(EXCERPTED TEXT)

In light of the nonsignificant main effect of report in the frequentist ANOVA, a Bayesian analysis was subsequently performed to determine the degree of support for the null hypothesis. This was done using the JASP software (https://jasp-stats.org), which uses the Jeffreys–Zellner–Siow (JZS) method to calculate Bayes factors (Rouder et al., 2009). Given inconsistencies in past findings, and the difficulty in obtaining sufficient information from the relevant literature to customize present priors, it is prudent to make minimal assumptions by specifying the mean of the prior distribution as zero (i.e., no difference between partial-report and full-report conditions) and the scale parameter of the Cauchy prior distribution as 0.707, which are the recommended defaults. For the word condition, the data provide 4.65 times more support for the no-difference model (HO) over the alternative model (H1) of there being a difference. For the picture condition, there was 5.69 times more support for HO over H1. Both of these values qualify as substantial evidence favoring a null effect of report condition (Jarosz & Wiley, 2014).

Discussion

These results show a clear difference in the direction of repetition effects for words versus pictures of objects. Words showed a sizeable RB effect whereas object stimuli yielded significant repetition facilitation. This difference between word and picture stimuli occurred despite the fact that the task used exactly the same stimuli (just in different format) and exactly the same task procedure and response. This suggests that the difference is due to the perceptual attributes of the stimuli and their initial activation of the type, rather than to higher cognitive processes such as memory retrieval or response biases.

Furthermore, reporting only the last item of the stream and reporting all items produced identical patterns of results. The Bayesian analysis conducted on the differences between the two report conditions provides strong evidence favoring the null hypothesis, which gives us confidence that reporting one or both of the critical items does not modulate the repetition effect. Thus, these findings are at odds with Kanwisher’s (1987) claim that RB only occurs when there is a need to individuate the two critical items during report and further support the idea that the repetition effects observed here arise from processes involved in the initial activation of types.

(End EXCERPTED TEXT)
(EXTRACTED INFORMATION)

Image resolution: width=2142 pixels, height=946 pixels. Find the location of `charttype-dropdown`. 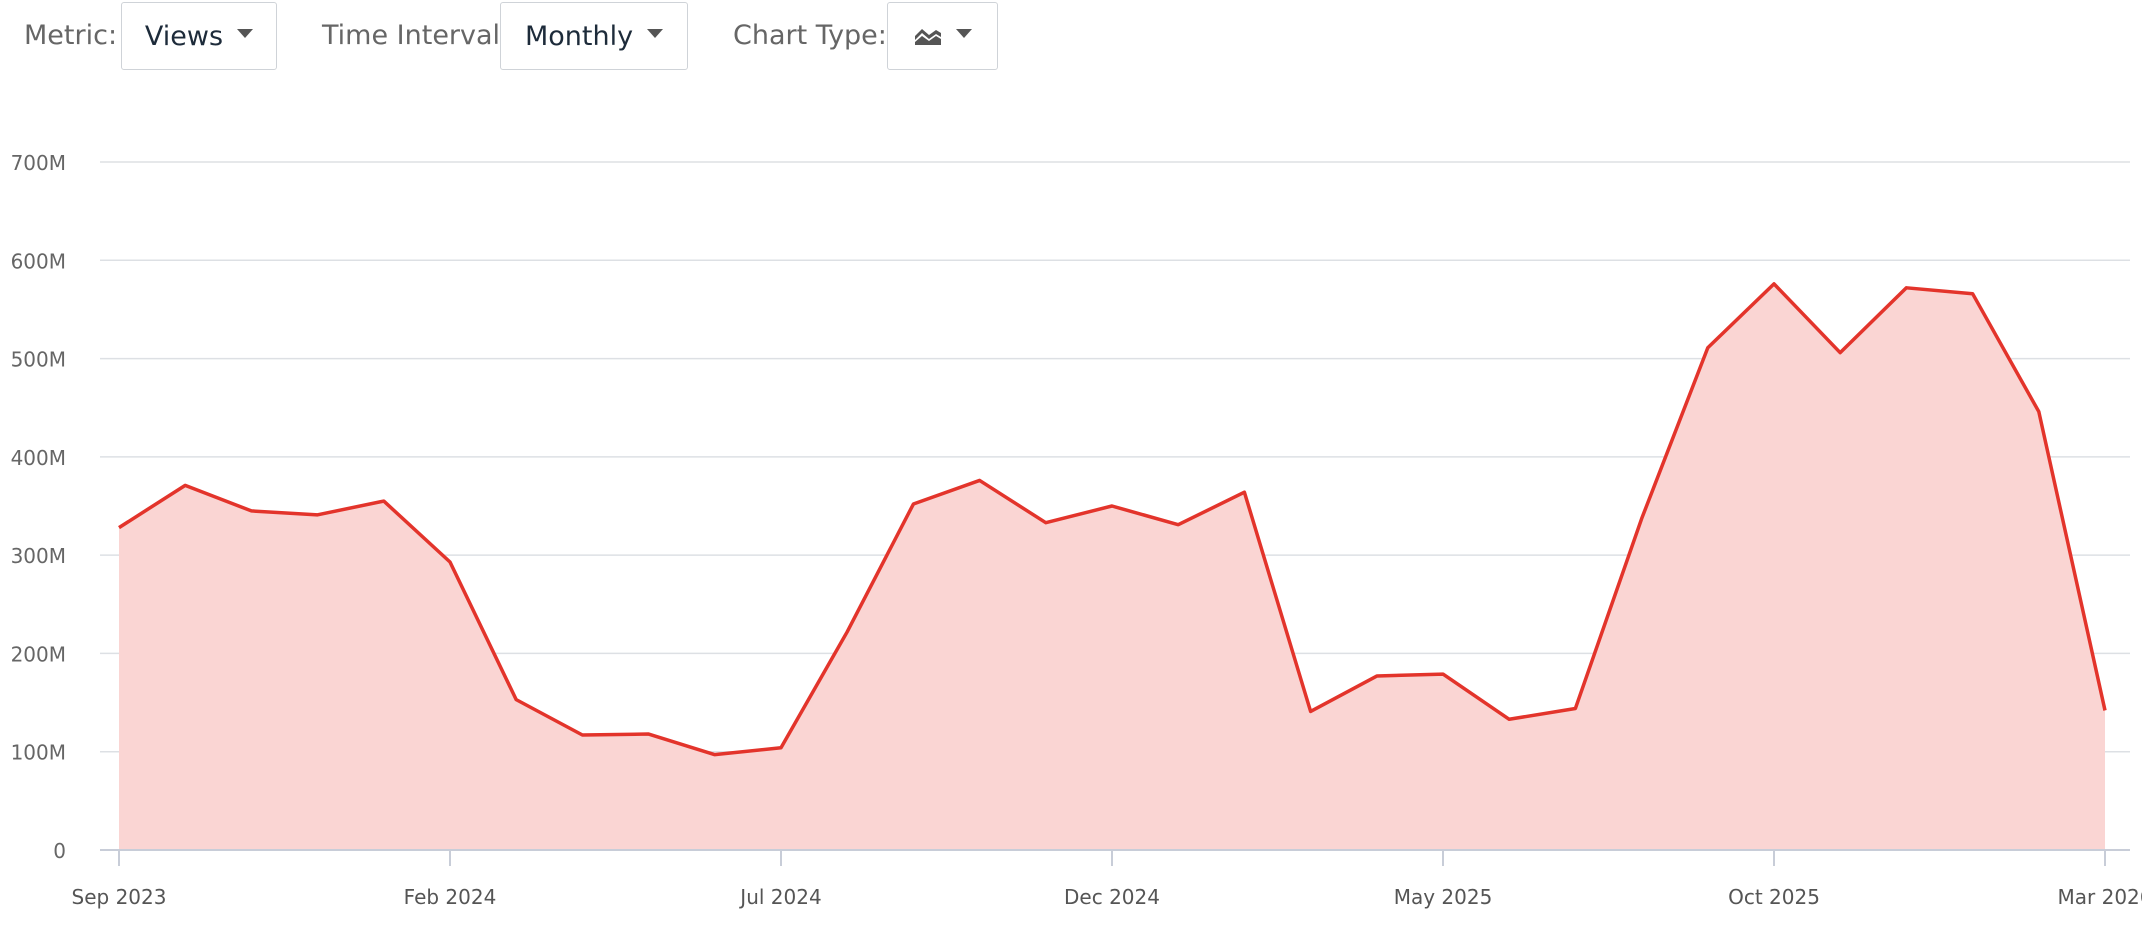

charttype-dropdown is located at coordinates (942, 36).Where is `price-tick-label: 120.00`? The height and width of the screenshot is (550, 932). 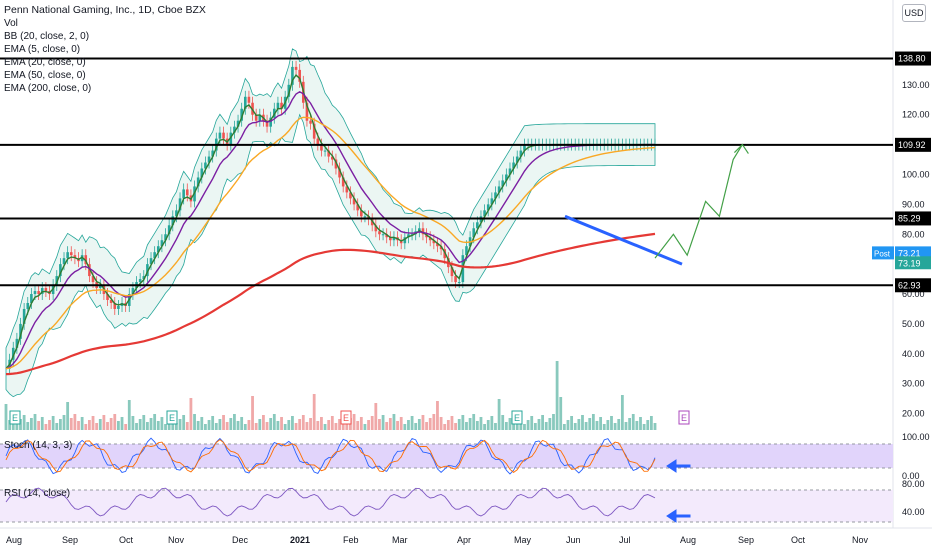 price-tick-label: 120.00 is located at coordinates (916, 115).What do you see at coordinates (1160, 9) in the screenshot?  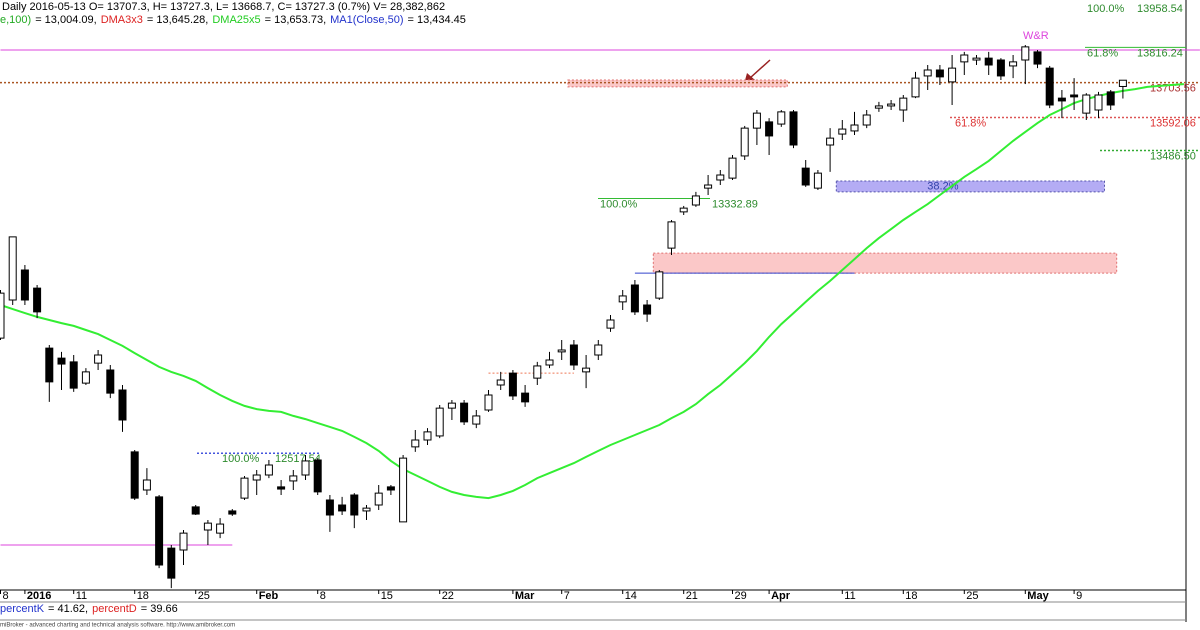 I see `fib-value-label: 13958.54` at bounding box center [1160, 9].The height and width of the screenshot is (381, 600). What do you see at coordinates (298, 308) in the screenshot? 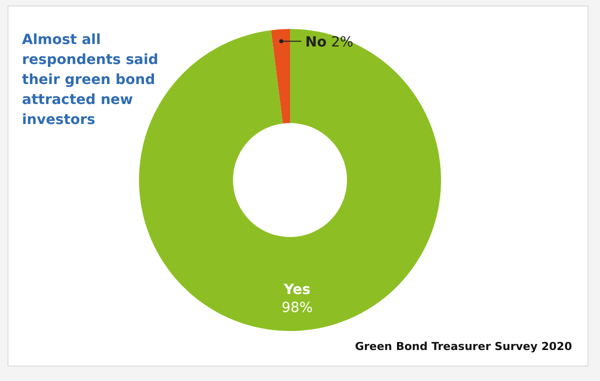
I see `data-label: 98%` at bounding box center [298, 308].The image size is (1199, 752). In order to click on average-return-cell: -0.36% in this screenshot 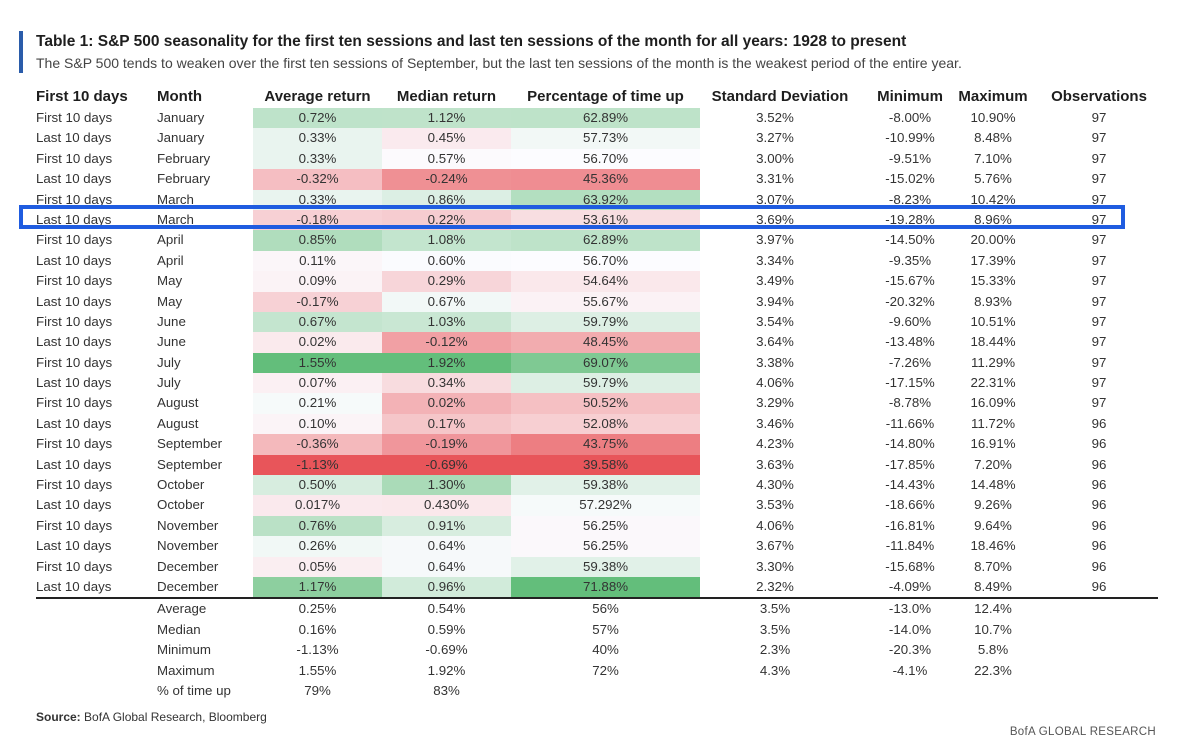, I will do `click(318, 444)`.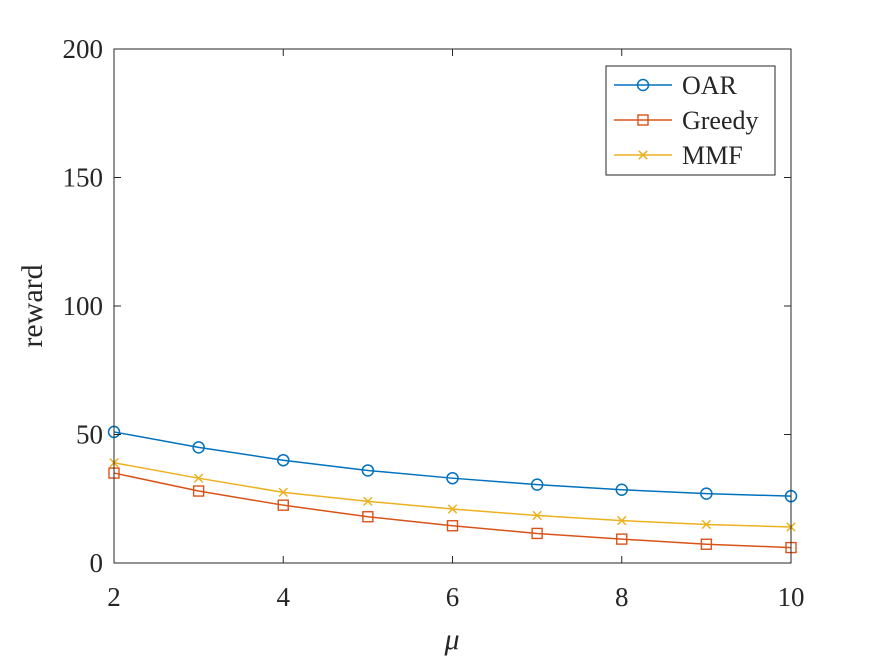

(End EXTRACTED INFORMATION)

* **STUDY QUESTIONS**
1) Reproduce word for word the stretch of the repetition-effects excerpt from "Furthermore, reporting only" through "activation of types.".
2) Answer these questions about the repetition-effects excerpt:
(a) What software was used for the Bayesian analysis?
(b) What value was specified for the scale parameter of the Cauchy prior distribution?
(c) Which type of stimuli yielded significant repetition facilitation?
3) Write the next part of the repetition-effects excerpt, picking up after its final sentence.

* **OUTPUTS IN ORDER**
1)
Furthermore, reporting only the last item of the stream and reporting all items produced identical patterns of results. The Bayesian analysis conducted on the differences between the two report conditions provides strong evidence favoring the null hypothesis, which gives us confidence that reporting one or both of the critical items does not modulate the repetition effect. Thus, these findings are at odds with Kanwisher’s (1987) claim that RB only occurs when there is a need to individuate the two critical items during report and further support the idea that the repetition effects observed here arise from processes involved in the initial activation of types.

2)
(a) JASP
(b) 0.707
(c) Object stimuli (pictures of objects)

3)
The sizeable priming effect found for objects was surprising, given the numerous studies that have demonstrated significant—albeit smaller and more variable—RB with object stimuli. A similar facilitation effect was found by I. M. Harris et al. (2012) in the case of manipulable objects. To check whether this could contribute to the priming found here, we assessed how many objects could be classed as “manipulable” or able to afford a prototypical action. Only 30 out of the 200 could be classed in this way, using a generous criterion of manipulability (anything with a handle [e.g., axe, teapot] or keys [e.g., calculator, piano]), and only between 3–4 out of 20 repeat trials per condition block contained such objects. Thus, it seems very unlikely that this factor could be responsible for the significant priming found.

Another possible explanation is that, because this experiment used a large pool of stimuli, which were only presented once during the experiment, participants had a low degree of familiarity with these items. Morris and Still (2008) argued that more difficult identification conditions, combined with an expectation that stimuli are repeated, encourages guessing based on partial information gleaned from C1, thus inflating performance on repeat trials.

The competition account put forward by Morris et al. (2009) demonstrated through simulations that when objects are relatively unfamiliar, activating the lexical/name representations of the items can be challenging under RSVP conditions but when objects are presented twice in close temporal proximity, the signal-to-noise ratio of their lexical representations is boosted, leading to facilitation for repeated objects relative to nonrepeated ones. It is, therefore, possible that we observed repetition facilitation rather than RB for objects because our experiment differed from the typical procedure of RB experiments, in which participants are exposed repeatedly to a smaller pool of stimuli and become more familiar with them. This may be particularly important for pictures of objects for which the depiction of the same concept can vary on a wide range of perceptual dimensions.

To test this hypothesis, in Experiment 2, we used a small set of stimuli that were presented several times during the experiment. This experiment also tested three different RSVP presentation rates, to evaluate whether overall task difficulty interacts with differences in repetition effects for words versus pictures.

Experiment 2

Method

Participants

Twenty-four new participants from the same pool took part in this experiment.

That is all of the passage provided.